Gov. Katie Hobbs vetoed legislation Friday that would have authorized the Arizona Department of Transportation to create a special license plate that Arizonans could purchase as a memorial to Kirk, the controversial Arizona resident and conservative political activist who was assassinated last year while speaking to college students in Utah. The sales would have helped raise money for Turning Point USA, the organization he founded.
The Democratic governor, in her 12th veto so far this legislative session, called what happened to Kirk “tragic and a horrifying act of violence.”

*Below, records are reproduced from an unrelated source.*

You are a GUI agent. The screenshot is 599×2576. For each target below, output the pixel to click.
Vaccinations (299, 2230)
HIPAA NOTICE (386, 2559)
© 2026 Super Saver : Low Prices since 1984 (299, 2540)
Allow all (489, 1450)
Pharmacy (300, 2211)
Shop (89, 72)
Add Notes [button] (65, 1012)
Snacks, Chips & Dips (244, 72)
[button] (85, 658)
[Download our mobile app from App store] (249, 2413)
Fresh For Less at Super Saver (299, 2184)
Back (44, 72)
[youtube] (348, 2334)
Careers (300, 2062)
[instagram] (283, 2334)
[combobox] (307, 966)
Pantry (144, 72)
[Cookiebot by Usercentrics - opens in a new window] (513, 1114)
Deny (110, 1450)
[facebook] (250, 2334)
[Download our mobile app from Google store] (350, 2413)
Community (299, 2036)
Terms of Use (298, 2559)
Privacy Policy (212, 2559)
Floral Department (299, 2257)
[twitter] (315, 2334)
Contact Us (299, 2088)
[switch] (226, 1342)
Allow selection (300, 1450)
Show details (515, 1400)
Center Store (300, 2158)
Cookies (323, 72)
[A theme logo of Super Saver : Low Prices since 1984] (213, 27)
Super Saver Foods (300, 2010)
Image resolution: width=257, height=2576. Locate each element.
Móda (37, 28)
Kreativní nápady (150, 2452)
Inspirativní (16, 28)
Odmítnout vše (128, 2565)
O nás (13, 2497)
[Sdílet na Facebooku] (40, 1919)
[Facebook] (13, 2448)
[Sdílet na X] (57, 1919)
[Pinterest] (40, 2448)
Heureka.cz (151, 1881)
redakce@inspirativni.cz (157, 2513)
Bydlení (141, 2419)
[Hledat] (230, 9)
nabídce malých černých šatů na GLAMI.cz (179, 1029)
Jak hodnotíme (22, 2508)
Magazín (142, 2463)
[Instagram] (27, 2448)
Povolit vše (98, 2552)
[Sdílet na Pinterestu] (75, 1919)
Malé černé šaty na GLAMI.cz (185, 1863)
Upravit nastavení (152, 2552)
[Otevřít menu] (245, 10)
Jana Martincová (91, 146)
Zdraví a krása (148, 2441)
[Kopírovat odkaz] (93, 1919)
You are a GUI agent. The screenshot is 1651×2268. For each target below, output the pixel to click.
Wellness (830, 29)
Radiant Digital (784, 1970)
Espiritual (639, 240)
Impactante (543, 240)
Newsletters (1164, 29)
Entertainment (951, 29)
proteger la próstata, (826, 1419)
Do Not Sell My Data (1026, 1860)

“In America, we resolve our political differences at the ballot box,” she said in her veto message.
But Hobbs said she could not support the license-plate measure, saying it is “inserting politics into a function of government that should remain nonpartisan.”
In Arizona, any nonprofit can ask to have a special license plate. What it takes is a state law specifically authorizing it — which is what Queen Creek Republican Sen. Jake Hoffman had sought for the Kirk proposal — plus $32,000 from the nonprofit for ADOT to start the process. Those who want to buy the plate then pay an extra $25 a year, with $17 of that going to the sponsoring organization and the rest to the state.
Approved plates promote causes ranging from public television and the Make-A-Wish foundation to one that promotes the national motto “In God We Trust” to raise month for the Christian-related Alliance Defending Freedom and another with the message “Choose Life” that raises money for the anti-abortion Arizona Life Coalition.
Hobbs made no mention of any of those other plates in her veto message.
Hoffman, a supporter of Kirk, criticized the governor for claiming the proposal was “inserting politics” into the process. Instead, he said it is Hobbs who is guilty of “grotesque partisanship.”